Pechulis, whose father was born in Foggia, Italy, grew up in Chicago’s Taylor Street neighborhood with dreams of becoming a pediatrician. She developed a passion for nursing after serving as a candy striper at a hospital and earned a nursing diploma from Cook County School of Nursing and a bachelor’s degree in nursing from DePaul University. She also earned an MBA in 1993.
For 31 years, Pechulis worked as an emergency room trauma specialist at the former Cook County Hospital. “I dealt with all the trauma: gun shots, stab wounds, beatings. At that time, County was the only trauma center in the city of Chicago,” she says. “I loved County. What I really enjoyed about it was seeing the end result. Of course, you do see death, but when you can put all that work into something and you come out and get a good outcome for the patient, it feels good.”

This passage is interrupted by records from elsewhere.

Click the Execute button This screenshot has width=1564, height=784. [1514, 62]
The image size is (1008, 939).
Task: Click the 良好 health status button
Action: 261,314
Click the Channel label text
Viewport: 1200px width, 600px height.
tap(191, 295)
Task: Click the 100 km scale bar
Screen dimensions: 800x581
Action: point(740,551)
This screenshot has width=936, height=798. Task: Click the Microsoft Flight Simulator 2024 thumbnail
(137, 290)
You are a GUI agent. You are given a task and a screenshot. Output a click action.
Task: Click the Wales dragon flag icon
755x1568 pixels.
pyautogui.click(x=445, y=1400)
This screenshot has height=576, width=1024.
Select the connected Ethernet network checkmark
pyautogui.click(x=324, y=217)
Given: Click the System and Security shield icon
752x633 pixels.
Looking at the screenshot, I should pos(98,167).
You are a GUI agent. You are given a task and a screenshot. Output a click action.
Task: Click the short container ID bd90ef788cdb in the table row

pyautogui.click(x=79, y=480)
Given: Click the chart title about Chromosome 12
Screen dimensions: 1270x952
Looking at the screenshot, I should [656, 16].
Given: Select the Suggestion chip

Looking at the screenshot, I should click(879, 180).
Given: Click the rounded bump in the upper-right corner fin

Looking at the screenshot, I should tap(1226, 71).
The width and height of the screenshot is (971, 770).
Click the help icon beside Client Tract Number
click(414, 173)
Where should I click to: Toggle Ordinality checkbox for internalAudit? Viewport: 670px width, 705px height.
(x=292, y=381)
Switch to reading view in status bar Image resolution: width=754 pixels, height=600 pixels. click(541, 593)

Pechulis “retired” after Cook County Hospital closed in 2002 to move into a new building. “I had been at the old hospital my whole career, and the new hospital was for young nurses with new ideas,” she explains.
She pivoted to working as a temporary shift nurse at various hospitals, and opened an Italian restaurant whose menu featured all the dishes she was taught by her grandmother. She has since sold the restaurant, which later closed.
In 2013, Pechulis decided to accept a full-time position at Westlake Hospital, whose environment appealed to her. “I spent six years there, and they were great. It was a different aspect of nursing in the ER that I had never seen before. That ER was like community nursing: colds, coughs, flus, kids with runny noses.”
Then came the blow: Westlake Hospital was purchased in 2018 by California-based Pipeline Health, which declared bankruptcy and shuttered it the following year, despite massive local efforts to save it. Patients, many of whom were without health insurance and primary care doctors, were left stranded, Pechulis says.
That’s when she and the others — including Dr. Nabil Saleh, a pediatrician; Dr. Kathleen Ward, a cardiologist; and Dr. Mohammad Vaseemuddin, a nephrologist — decided to create Westlake Urgent Care NPF, which provides urgent care, pediatric care, occupational health and more to about 20,000 patients per year.
Pechulis attributes the nonprofit’s success to several factors.
Most urgent care centers are staffed by a physician or nurse practitioner, plus a medical assistant. Instead of the latter, Westlake has a fire department paramedic on staff, Pechulis explains. “First, I have a soft spot for paramedics… I trained a million of them at County,” she says. “Paramedics have a license. They are educated, they know why they do things, and they can identify problems and work with physicians as a team.”
The facility provides free care to patients, only relying on payments from health insurance companies and public assistance, she says. Costs are carefully monitored, and leases and vendor contracts are renegotiated every year. “I don’t ‘balance bill,’” Pechulis says. “I have always believed that God takes care of people, and He is well taking care of Westlake Urgent Care. We have never been in the red. We are always in the black.” Also, all 20 staffers are part-timers but get health insurance and paid vacation, she adds.
Westlake Urgent Care continues to expand its services: In the last year, it added allergy testing and a program for people with Helicobacter pylori (or H. pylori) stomach infections.
So what are Pechulis’ plans for the future? “I love what I do,” she says. “We service our community. I don’t see my future being anything different. I have a great group of friends there; I have good support from the community and from the medical personnel that refer people to us. I don’t see myself doing anything different.